Records for this exercise:
━━━━━━━━━━━━━━━━━━━━

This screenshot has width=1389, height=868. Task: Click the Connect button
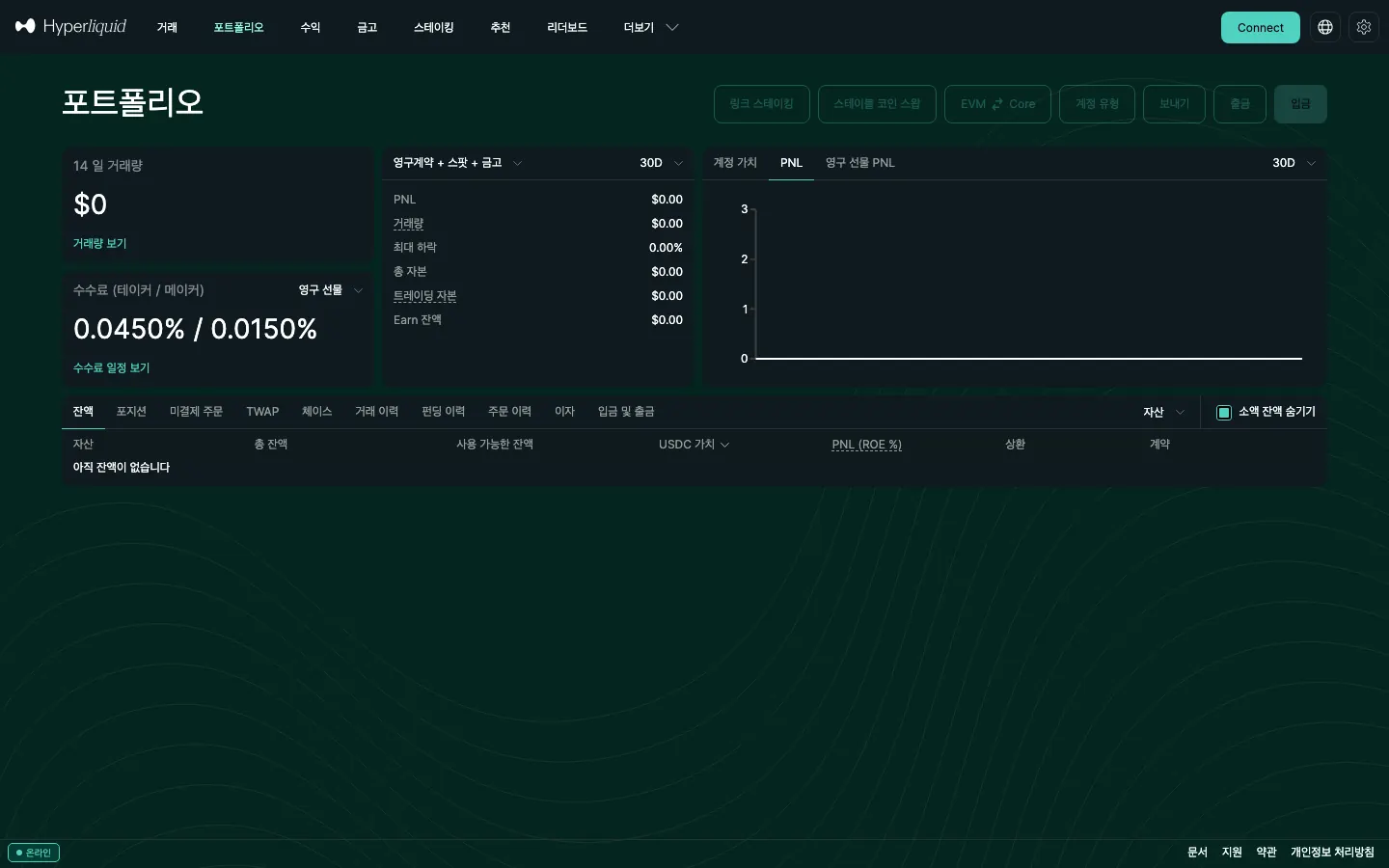pyautogui.click(x=1261, y=27)
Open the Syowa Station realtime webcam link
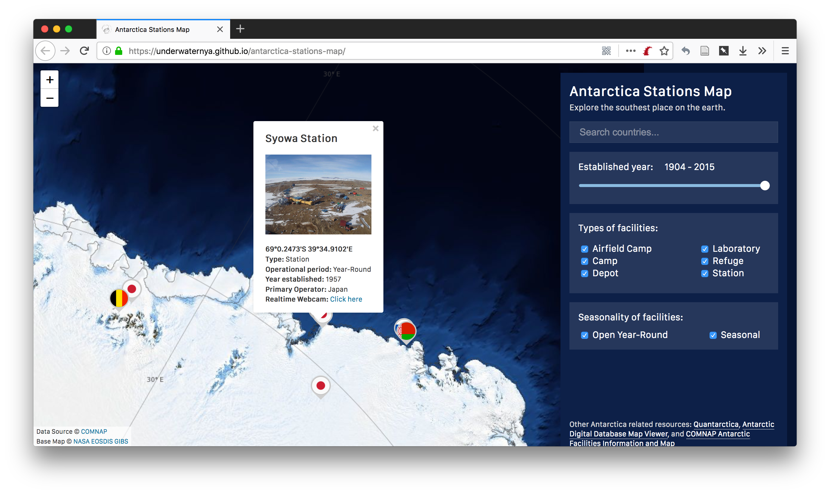The image size is (830, 494). [x=346, y=299]
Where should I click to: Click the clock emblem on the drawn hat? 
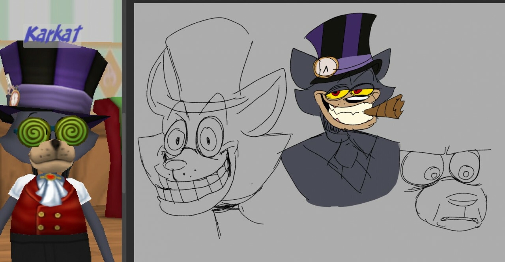326,67
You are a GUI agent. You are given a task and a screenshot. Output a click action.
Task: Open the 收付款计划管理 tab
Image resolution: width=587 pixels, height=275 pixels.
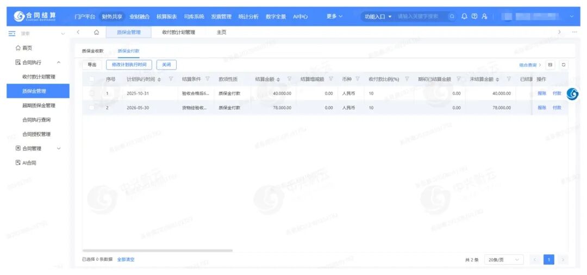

━━━━━━━━━━━━━━━━━━━━

Copy out every line of the records above word for word, leaving out the pictures.

This screenshot has width=1389, height=868. Task: Click the Connect button
pyautogui.click(x=1261, y=27)
Open the Syowa Station realtime webcam link
The image size is (830, 494). [x=346, y=299]
Where should I click to: Click the clock emblem on the drawn hat? 
326,67
You are a GUI agent. You are given a task and a screenshot. Output a click action.
Task: Open the 收付款计划管理 tab
Image resolution: width=587 pixels, height=275 pixels.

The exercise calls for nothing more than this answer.